The lower urinary tract (LUT) ? bladder, bladder neck, urethra, and urethral sphincter ? is controlled by a complex neural network. A delicate and complex switch/relay exists between storage of urine (continence) and voluntary voiding (micturition) and, in humans, control over this switch is located in the brainstem regions known as the pontine storage center (PSC), the pontine micturition center (PMC) and the periaqueductal gray (PAG). Over the last two decades, despite significant research in the brain control of LUT, our understanding of the brainstem in humans has remained rudimentary. 7Tesla magnetic resonance imaging (MRI) has demonstrated improved ability for mapping of the brainstem, a region historically posing challenges to obtain fMRI data due to its location close to many large arteries and ventricles, yet encompassing some of the most important regions of the bladder cycle, such as the PAG, PSC and PMC (Regions of Interest-RoIs for this study) highlighting the significance and the priority of this proposed research. The overall objective of this proposal is to use a noninvasive fMRI protocol that allows for evaluation of the brainstem during continence and micturition in real-time, using high-resolution neuroimaging (7T fMRI) in both men and women with the following two specific aims:
Aim 1 : Assessing activation patterns of brainstem RoIs during continence and micturition within and between cohorts of healthy men and women;
and Aim 2 : Comparing activation patterns of brainstem RoIs obtained in Aim 1 to our previous data from Multiple Sclerosis (MS) patients obtained on 3T and 7T MRI supported by my current K23 award. The proposed R03 project is a prospective two- year human trial that includes a novel and noninvasive micturition fMRI paradigm evaluating the brainstem at rest with empty bladder and with full bladder following accelerated hydration (noninvasive bladder filling by consuming water) and micturition using 7T fMRI in healthy men and women. Over the past five years, my research team has established a 3T fMRI brain-bladder platform and have successfully used it in healthy controls, patients with LUTD, including MS, and men with Benign Prostatic hyperplasia. I have the appropriate resources, collaboration, experience and expertise to complete the proposed study in time and within budget. Currently, I am in my final two years of her K23 Mentored Patient-Oriented Research Career Development Award from NIDKK and have successfully executed and published on aims 1 and 2 of my K23 proposal (Aim 3 is ongoing and with projected completion in 2021). This proposed R03 study will be the first 7T MRI study evaluating the brain and specifically brainstem control over LUT, creating the seminal 7 T database for future studies in patients with LUTD and providing a more accurate roadmap for potential therapeutic and neuromodulation options. The results from this study will complement my research to prepare strong preliminary data for future R01 studies to evaluate patients with lower urinary tract dysfunction (LUTD), specifically patients with underactive bladder.
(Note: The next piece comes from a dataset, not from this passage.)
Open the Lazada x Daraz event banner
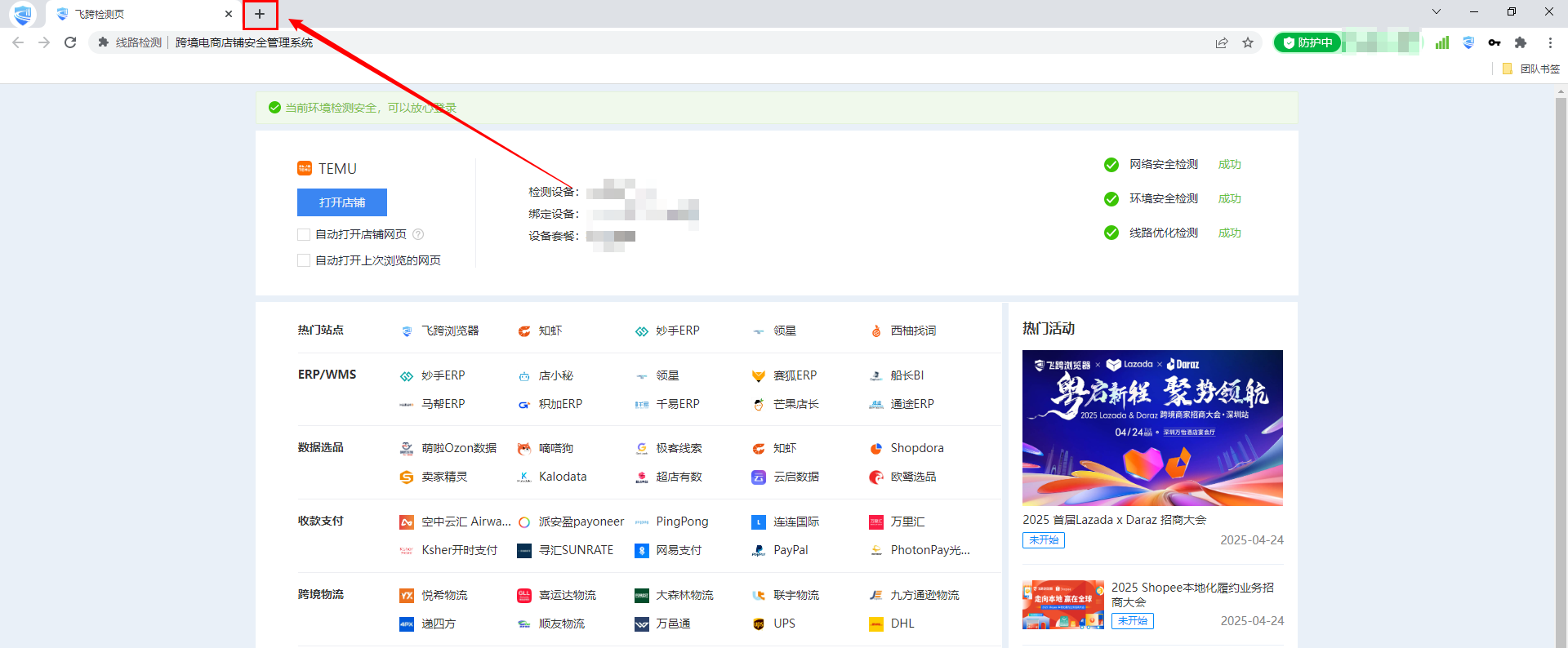coord(1152,428)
Despite the crucial involvement of the brainstem in the neural control of the lower urinary tract (LUT), specifically urinary continence and micturition, our understanding of the brainstem in humans is very limited due to the small size of its nuclei and low resolution of neuroimaging techniques available for use. The overall objective of this study is to use high-resolution neuroimaging (7-Tesla functional magnetic resonance imaging (7T fMRI)) to characterize brainstem regions that are proposed to be activated during continence and micturition in healthy men and women with a novel and noninvasive MRI paradigm. This seminal research will be the first 7T fMRI study evaluating the brain and specifically the brainstem control of bladder function, creating the seminal high- quality database for future studies in patients with lower urinary tract dysfunctions.